We handed him over to Karunas (formerly SPCA). They had basic facilities and they could take care of pets which the owners were no longer able to rear. I think, he had a strong understanding of what was going on. As we drove, he was all quiet. And would look at us with such dark gleaming eyes. And as I told him in my mind, “We love you, and I hope you will be able to take care of yourself”, and looked at him, he looked at me at that precise moment. And our eyes locked. For a change, I couldn’t continue looking at him for a long time.

At Karunas, Kamal was completing other formalities, I came outside only to sob and weep, leaning against the car. Much to the bewilderment of autorickshaw drivers who had ferried passengers to drop off their pets. I was called Deep Throat, and Hard Nut in many circles and here i was sobbing and weeping like a kid.
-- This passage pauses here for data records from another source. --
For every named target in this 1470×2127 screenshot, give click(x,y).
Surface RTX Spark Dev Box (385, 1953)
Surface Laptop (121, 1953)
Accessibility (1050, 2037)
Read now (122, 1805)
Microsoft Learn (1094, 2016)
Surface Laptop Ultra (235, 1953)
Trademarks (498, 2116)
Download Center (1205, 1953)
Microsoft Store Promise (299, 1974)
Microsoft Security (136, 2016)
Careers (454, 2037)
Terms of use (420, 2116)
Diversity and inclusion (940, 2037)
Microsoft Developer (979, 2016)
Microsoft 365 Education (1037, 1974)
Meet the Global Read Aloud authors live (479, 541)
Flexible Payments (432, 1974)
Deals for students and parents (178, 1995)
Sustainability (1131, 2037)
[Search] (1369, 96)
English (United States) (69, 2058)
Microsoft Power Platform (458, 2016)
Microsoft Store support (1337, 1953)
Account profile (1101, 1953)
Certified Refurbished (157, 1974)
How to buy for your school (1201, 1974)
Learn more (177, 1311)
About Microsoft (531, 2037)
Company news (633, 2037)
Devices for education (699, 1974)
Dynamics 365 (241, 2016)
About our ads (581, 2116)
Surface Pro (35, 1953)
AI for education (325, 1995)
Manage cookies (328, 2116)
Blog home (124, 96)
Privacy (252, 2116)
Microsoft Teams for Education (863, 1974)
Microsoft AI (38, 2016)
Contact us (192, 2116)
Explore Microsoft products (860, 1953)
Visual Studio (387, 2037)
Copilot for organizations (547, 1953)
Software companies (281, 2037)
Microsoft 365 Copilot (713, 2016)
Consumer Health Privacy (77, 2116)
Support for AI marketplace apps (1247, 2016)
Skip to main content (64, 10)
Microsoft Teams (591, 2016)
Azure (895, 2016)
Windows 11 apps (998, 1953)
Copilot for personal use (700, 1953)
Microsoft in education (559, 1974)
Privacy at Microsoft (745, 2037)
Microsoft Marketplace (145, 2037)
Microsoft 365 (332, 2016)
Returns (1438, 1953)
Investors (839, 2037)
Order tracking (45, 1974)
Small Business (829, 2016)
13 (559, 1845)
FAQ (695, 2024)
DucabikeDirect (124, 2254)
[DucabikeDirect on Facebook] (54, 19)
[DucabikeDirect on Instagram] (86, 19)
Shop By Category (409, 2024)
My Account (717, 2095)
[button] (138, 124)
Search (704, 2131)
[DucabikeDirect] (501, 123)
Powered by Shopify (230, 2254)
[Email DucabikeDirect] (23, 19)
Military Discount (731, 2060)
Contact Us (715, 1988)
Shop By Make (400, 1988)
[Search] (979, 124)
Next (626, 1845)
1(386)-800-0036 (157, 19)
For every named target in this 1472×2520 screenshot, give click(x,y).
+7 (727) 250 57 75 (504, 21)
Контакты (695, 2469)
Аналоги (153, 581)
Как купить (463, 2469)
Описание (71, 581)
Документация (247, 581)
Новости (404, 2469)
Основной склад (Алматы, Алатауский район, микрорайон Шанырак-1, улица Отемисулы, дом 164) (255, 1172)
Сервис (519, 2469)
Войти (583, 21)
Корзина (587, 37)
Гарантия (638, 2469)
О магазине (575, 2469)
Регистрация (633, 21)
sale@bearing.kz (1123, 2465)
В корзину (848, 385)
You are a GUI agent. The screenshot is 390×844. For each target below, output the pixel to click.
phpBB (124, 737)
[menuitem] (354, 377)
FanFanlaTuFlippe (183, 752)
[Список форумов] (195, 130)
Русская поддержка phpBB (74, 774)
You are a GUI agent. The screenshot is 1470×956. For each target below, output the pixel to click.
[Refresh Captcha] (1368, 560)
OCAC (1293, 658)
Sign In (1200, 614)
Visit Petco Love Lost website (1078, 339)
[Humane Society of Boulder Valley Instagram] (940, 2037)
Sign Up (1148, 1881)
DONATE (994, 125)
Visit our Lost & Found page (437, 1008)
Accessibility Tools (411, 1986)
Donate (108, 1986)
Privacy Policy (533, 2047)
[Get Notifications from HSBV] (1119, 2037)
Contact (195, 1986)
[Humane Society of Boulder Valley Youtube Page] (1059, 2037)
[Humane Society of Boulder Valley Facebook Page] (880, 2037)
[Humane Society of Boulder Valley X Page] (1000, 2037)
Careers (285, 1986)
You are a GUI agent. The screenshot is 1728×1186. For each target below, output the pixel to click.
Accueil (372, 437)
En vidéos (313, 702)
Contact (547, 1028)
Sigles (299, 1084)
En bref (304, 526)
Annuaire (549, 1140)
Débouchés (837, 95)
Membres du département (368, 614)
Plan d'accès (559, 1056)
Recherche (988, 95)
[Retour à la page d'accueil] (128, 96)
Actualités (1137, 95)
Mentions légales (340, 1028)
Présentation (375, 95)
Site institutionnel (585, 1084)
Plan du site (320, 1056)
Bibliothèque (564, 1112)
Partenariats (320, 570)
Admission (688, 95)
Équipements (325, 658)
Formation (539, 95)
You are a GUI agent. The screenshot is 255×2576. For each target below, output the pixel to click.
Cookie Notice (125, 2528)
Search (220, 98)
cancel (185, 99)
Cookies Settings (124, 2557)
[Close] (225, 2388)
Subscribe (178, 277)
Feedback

A sense of guilt enveloped me. I had brought him home. We treated him like royalty when he was with us. But, maybe he would have found a better home, where his future would have been much better. Maybe we should have brought him up differently. Maybe……Maybe I didn’t know. Today, I just failed him.

We handed him over. Took some snaps. And after Kamal walked ahead of me, I turned around, for one last long glance at him. My sun glasses were on, to hide the eyes that were erupting tears. He kept barking aloud. I could see his dark black mane, and his shiny white teeth. And the ferocious bark. I walked on. I hoped he could see my pain.

Its going to be very difficult for all of us to live without him. Amma will be most hit. She is perhaps going to miss him more than he would miss her. But, it was she who initiated this step, in the interest of his getting a better living. And it is she who will be most affected.

As I key this is in, there is a dawning realization, that life perhaps is moving into a different realm. And learning to let go, is an important facet of it. Of possessions. Of people, of love. And somehow, the ISABS experience came back to me : the importance of letting go of what people said and did, & move on.

I am not sure if I will ever be able to rear a pet again. While buying Don as a pup, somebody told me, “buying a pet is easy. But remember you are making a 10-12 year commitment”. It didn’t strike me as big deal back then, for his pranks as pup seemed all that mattered. As Upmanyu Chatterjee wrote in English August, “The ecstasy of the arrival, never compensates for the emptiness of the departure”

We drove back in silence interrupted by the occasional inconsequential conversation. Our minds were with him. He was no ordinary Labrador retriever. He was The Don. He would always be one for us.